What is your “Big Idea Worth Spreading”?

Life can present unexpected hurtles, and we can suddenly, without notice, be barred from doing what we love. When we conflate what we love with who we are, and we can no longer do what we love, we feel stuck, confused, and downright depressed; But there’s a catch: while many folks have life-long passions, activities that have been honed and cherished from a young age, most adults that I know can name a handful of hobbies that they have acquired later in life. While we tend to define ourselves and rate our happiness by what we are currently doing, if we interviewed our former selves (even 5 or 10 years ago), we would likely provide different answers regarding what we love, and in turn, who we are. When our daily routines change unexpectedly, we can adapt. We can find different forms (and perhaps even more) happiness in new patterns and actions. With a little resiliency and creativity, we can pivot with grace by redefining who we are and what makes us happy. When circumstances in life make it difficult (or impossible) to do what we love, we can shut down, or we can embrace novelty, and remember that what we do is who we are. It is this dynamic relationship that makes life so sweet.

Why are you the right person to give this talk?

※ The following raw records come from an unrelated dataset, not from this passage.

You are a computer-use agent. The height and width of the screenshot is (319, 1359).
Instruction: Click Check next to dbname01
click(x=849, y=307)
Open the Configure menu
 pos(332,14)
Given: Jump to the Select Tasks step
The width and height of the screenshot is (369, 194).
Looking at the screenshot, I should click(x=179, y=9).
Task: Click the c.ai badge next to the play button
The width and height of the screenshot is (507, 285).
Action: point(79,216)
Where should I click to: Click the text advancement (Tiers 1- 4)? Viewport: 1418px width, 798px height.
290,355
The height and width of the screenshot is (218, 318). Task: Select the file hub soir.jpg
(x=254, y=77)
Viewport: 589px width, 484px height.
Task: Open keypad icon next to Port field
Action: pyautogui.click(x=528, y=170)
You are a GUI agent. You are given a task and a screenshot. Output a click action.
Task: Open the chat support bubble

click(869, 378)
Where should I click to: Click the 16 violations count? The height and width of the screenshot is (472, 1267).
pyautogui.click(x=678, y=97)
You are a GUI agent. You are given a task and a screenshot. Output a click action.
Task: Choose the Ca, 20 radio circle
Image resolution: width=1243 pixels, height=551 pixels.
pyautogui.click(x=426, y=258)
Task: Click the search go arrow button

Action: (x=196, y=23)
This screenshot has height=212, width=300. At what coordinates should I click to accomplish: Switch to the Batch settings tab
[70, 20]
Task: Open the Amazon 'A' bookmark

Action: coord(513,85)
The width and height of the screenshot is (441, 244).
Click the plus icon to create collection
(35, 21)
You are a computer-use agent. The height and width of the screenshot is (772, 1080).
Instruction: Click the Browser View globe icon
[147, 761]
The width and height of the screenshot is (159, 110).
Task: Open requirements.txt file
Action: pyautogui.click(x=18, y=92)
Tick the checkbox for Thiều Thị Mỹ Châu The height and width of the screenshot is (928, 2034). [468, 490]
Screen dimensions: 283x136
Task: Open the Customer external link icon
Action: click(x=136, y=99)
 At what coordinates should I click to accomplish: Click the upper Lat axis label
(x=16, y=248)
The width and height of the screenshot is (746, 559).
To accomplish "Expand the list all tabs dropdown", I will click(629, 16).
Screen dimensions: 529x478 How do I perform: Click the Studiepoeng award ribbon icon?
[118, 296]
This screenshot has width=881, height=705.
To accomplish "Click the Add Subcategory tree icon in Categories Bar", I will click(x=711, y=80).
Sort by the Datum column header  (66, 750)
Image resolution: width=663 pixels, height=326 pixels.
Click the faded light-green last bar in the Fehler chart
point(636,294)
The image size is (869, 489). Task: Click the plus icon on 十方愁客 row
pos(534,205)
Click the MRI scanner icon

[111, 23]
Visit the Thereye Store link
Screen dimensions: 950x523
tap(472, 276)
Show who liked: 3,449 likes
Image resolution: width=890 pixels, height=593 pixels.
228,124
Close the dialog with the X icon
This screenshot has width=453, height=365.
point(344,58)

I started a business in May of 2018. I had a baby in June of 2020. Between these events, there was a global pandemic. When I was pregnant, I naively thought I could continue to operate as I had before. “I’ll just bring him along to all of my (business) events,” I told friends. Well…I got a rude awakening when I found myself chained to my couch with a colicky baby that never seemed to sleep! Slowly, I felt myself letting go of a business I had worked hard to build. I stopped emailing, marketing, and planning. I didn’t have the mental capacity to do more than take care of my son. Months passed, and I continued to spiral downwards. I stopped exercising, making art, and spending time outside with my husband. I told my mom that I thought I was having an identity crisis. I didn’t do anything I loved to do anymore. I didn’t mountain bike, ski tour, or rock climb. I couldn’t operate my mobile art studio, let alone make art. “But Becca,” she said, you only started doing those sports when you moved to Colorado, and you only started your business a little over a year ago. What did you do before that? And before that?” Her comment hit home. How quickly I had forgotten my former selves. Determined to be happy, I envisioned ways to try new activities and modify previous activities. I pitched and taught a Mommy and Me Barre Class at the fitness studio where I had previously taught. I developed a Baby Bird Art Class for artists as young as 6-months-old. I bought a Peloton. I began working on my business after I put my baby to sleep. I scaled down my business so I could be a stay-at-home mom. I signed up for baby music and swim class and met other moms. Instead of dwelling on what I wasn’t doing, I embraced my new life, and to my surprise, I began to find happiness. I expanded my notion of self from a limited and immediate version, to a dynamic identity, encompassing learned experience and untapped possibility, past and future iterations of the wildly fluctuating, unique, me.